[TASK DIRECTIONS] Each line at or after the one containing "Image resolution: width=462" should be transcribed exactly, up to and including the final line of the data.

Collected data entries
-- Opening Marker --

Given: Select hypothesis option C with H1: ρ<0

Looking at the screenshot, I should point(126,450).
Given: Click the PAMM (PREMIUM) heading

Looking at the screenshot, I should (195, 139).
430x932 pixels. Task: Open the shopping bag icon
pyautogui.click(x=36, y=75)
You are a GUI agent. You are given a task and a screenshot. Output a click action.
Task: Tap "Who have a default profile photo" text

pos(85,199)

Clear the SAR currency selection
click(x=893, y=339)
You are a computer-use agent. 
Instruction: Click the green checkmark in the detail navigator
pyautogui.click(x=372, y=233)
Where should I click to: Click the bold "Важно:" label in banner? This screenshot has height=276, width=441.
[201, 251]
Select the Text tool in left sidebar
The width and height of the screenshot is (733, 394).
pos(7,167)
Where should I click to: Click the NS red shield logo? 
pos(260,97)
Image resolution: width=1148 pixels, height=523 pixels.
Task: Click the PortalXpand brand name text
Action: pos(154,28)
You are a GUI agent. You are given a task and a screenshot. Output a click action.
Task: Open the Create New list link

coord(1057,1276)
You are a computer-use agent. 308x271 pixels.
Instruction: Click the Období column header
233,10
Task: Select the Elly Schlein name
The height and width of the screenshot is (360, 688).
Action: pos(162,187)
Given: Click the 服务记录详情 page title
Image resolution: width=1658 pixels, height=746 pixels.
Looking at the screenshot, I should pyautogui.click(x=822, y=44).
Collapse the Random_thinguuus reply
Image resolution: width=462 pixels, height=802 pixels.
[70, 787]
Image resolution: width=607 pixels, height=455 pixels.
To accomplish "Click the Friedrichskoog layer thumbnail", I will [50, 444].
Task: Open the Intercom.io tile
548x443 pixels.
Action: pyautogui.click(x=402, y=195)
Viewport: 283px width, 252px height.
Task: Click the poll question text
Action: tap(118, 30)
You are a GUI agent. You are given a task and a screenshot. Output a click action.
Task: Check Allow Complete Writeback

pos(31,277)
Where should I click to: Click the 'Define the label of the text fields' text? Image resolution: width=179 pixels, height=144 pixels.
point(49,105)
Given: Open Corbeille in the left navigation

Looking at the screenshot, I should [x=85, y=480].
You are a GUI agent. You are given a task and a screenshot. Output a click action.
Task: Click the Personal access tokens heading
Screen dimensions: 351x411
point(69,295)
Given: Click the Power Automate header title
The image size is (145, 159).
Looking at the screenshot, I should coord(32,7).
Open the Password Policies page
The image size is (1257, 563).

-- Closing Marker --

[EXERCISE RESPONSE]
Image resolution: width=462 pixels, height=802 pixels.
[70, 787]
Image resolution: width=607 pixels, height=455 pixels.
To accomplish "Click the Friedrichskoog layer thumbnail", I will [50, 444].
Task: Open the Intercom.io tile
548x443 pixels.
Action: pyautogui.click(x=402, y=195)
Viewport: 283px width, 252px height.
Task: Click the poll question text
Action: tap(118, 30)
You are a GUI agent. You are given a task and a screenshot. Output a click action.
Task: Check Allow Complete Writeback

pos(31,277)
Where should I click to: Click the 'Define the label of the text fields' text? Image resolution: width=179 pixels, height=144 pixels.
point(49,105)
Given: Open Corbeille in the left navigation

Looking at the screenshot, I should [x=85, y=480].
You are a GUI agent. You are given a task and a screenshot. Output a click action.
Task: Click the Personal access tokens heading
Screen dimensions: 351x411
point(69,295)
Given: Click the Power Automate header title
The image size is (145, 159).
Looking at the screenshot, I should coord(32,7).
Open the Password Policies page
The image size is (1257, 563).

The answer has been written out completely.